Однако увидев книги, почти новые книги, женщина напряглась, глаза её тесно составились. А это что?! Серов сказал, что папки и книги его. Лично его. Серова. Не из библиотек! Не волнуйтесь! Приемщица с недоверием сделала в руках библиотечный веер. Затем ещё один. Библиотечных штампов в книгах не было. Тогда женщина начала рыться в сумках. Над чулками открывались тощие ляжки. Какими-то жалкими бледными немочами. Помимо воли писательским нутром Серов отмечал всё это. (Эх, записать бы!) Ещё можно было повернуть всё назад. Кинуться, остановить. Отобрать у неё всё! Однако Серов смотрел, как роются в его папках, и ничего не делал. И только словно перед прыжком с моста обмирало его сердце.
Приёмщица начала кидать папки на большие товарные весы. Папки развязывались, разваливались. С весов разбитые рукописи свисали как компост. Как куча компоста! Их можно было брать вилами! Приемщица кинула алкашам бобину шпагата, заставила связывать. И здесь ещё можно было опомниться. Остановить безумие… Но Серов ползал, вязал и зачем-то всё время взглядывал на часы. Точно рукописи хоронил. И нужно было постоянно узнавать, – сколько им ещё находиться в этом ангаре…

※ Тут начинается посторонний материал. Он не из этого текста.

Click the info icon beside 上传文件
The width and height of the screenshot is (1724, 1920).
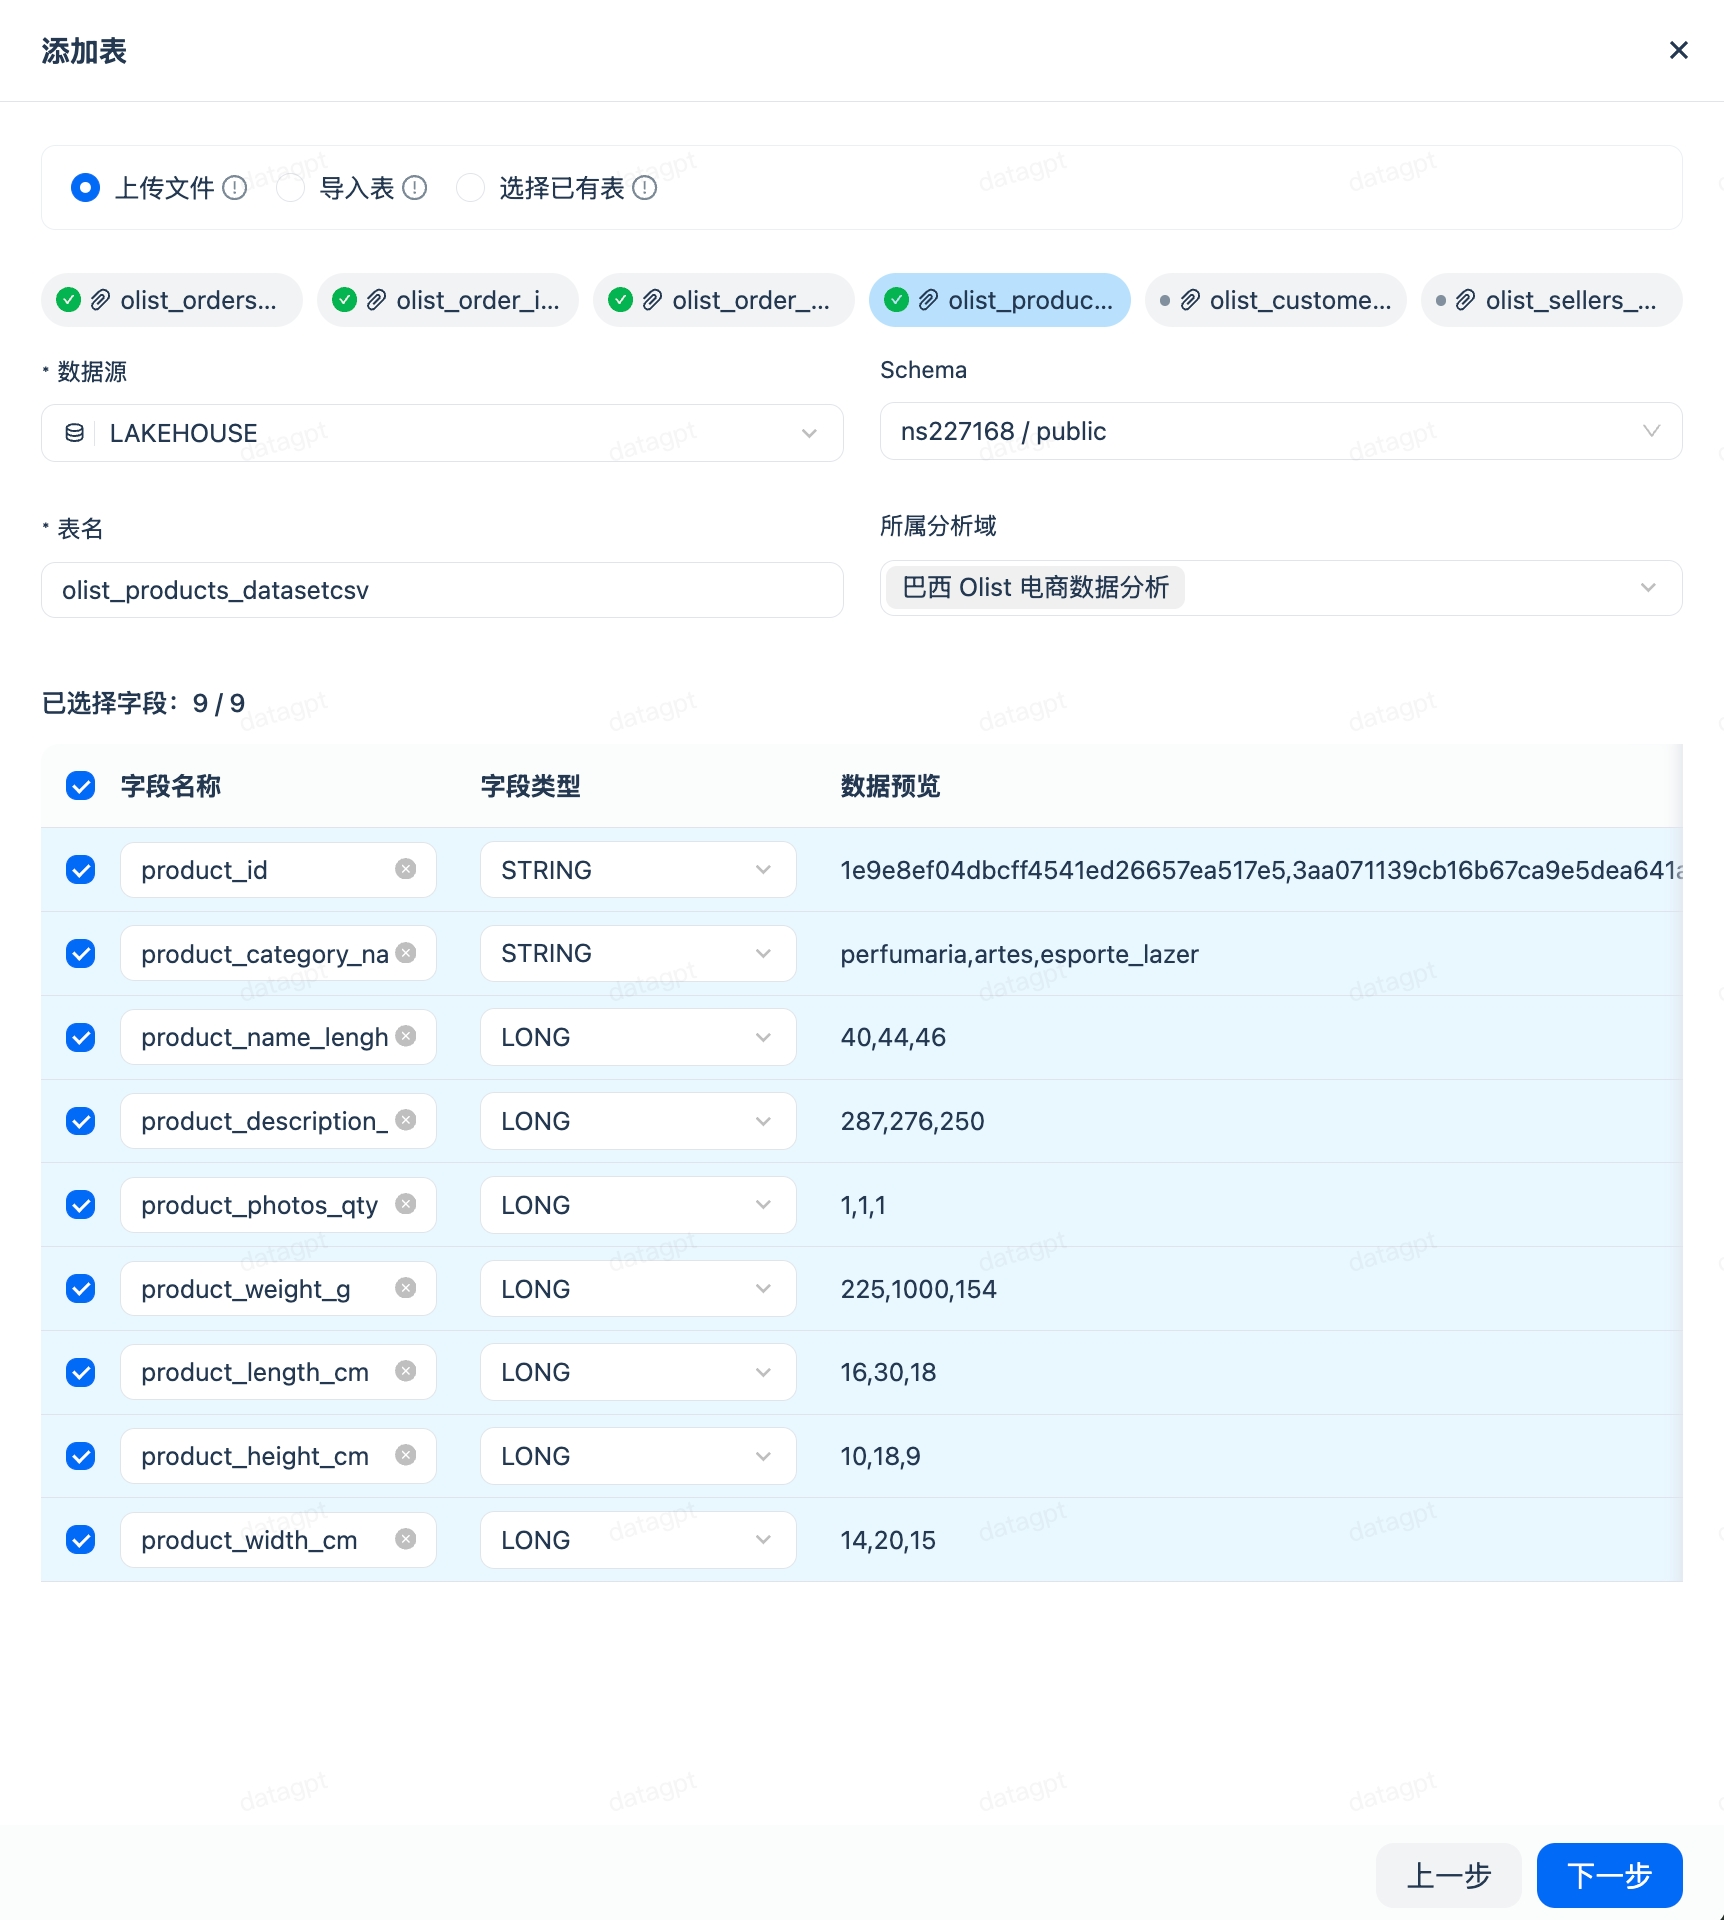pyautogui.click(x=235, y=188)
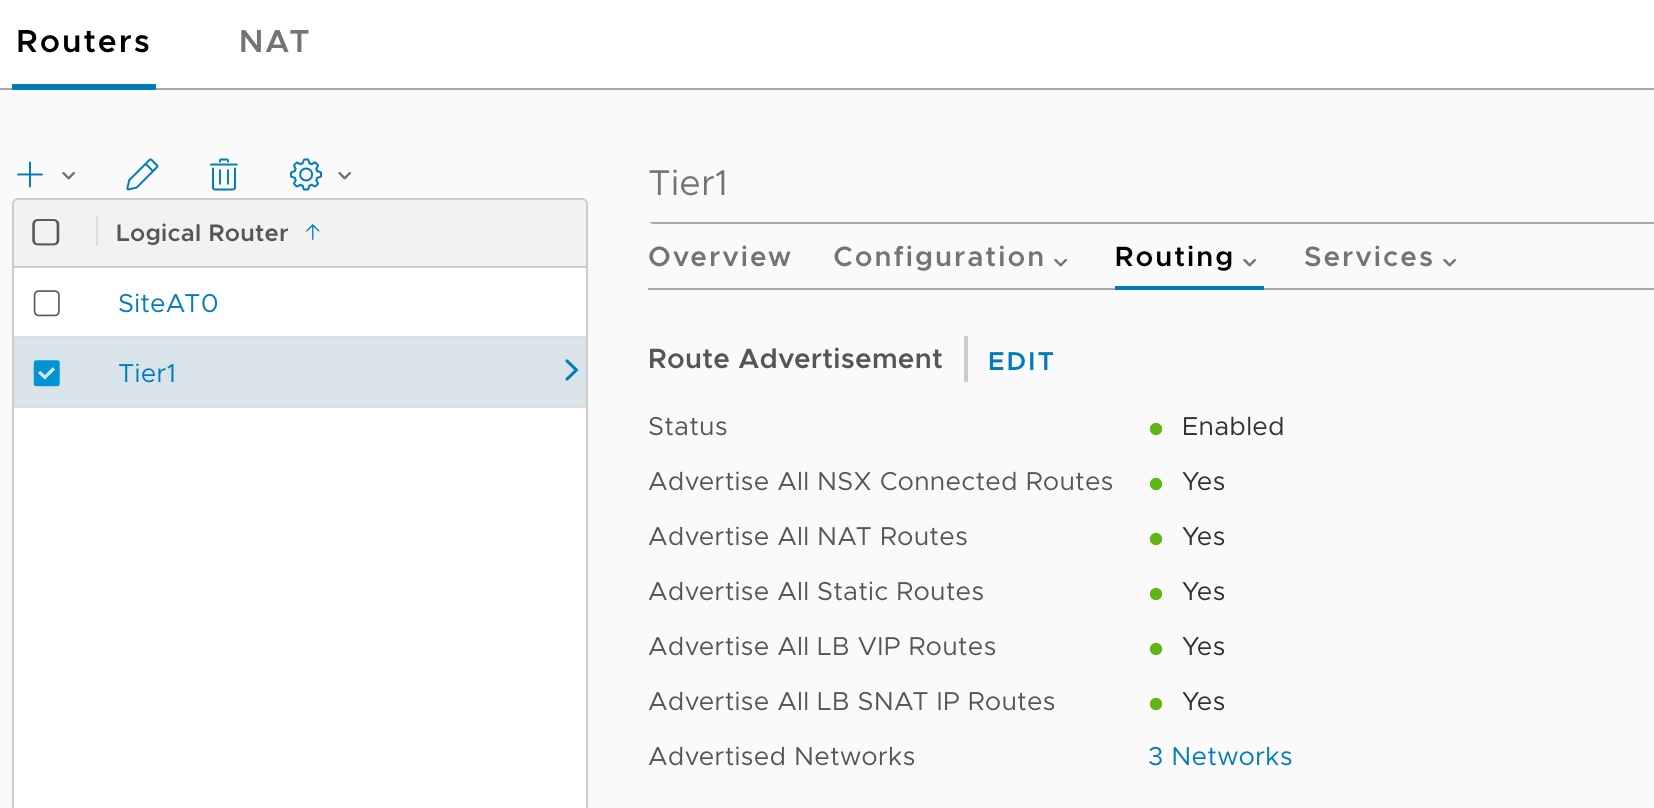The width and height of the screenshot is (1654, 808).
Task: Open the 3 Networks link
Action: 1219,757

Безумие росло. Где-то глубоко под землей, под общагой, сидел в кишечном организме бойлерной. Красный ор его был неостановим. Летел залпами. Ошмёток покорно принимал всё на себя. Иногда вдруг жутко, на манер свихнувшейся мельницы, начинал отмахивать от головы слова Серова руками. Так, теряя рассудок, отбиваются от злющих пчел. А Серов всё поддавал и поддавал жару. Доставалось всем: редакторам, издателям, начальникам, женам (во множественном числе), друзьям! И больше всего нёс по матушке жизнь свою теперешнюю идиотскую в городе-герое Москве! О рукописях только – ни слова. Не было их никогда у Серова. Не существовало! Понятно?! (Так дикарь Полинезии держит табу. Не называет какой-нибудь предмет. Не помнит о нём. Не видит его. В упор!) Серов был красен. Серов был раскалён. Как горновой…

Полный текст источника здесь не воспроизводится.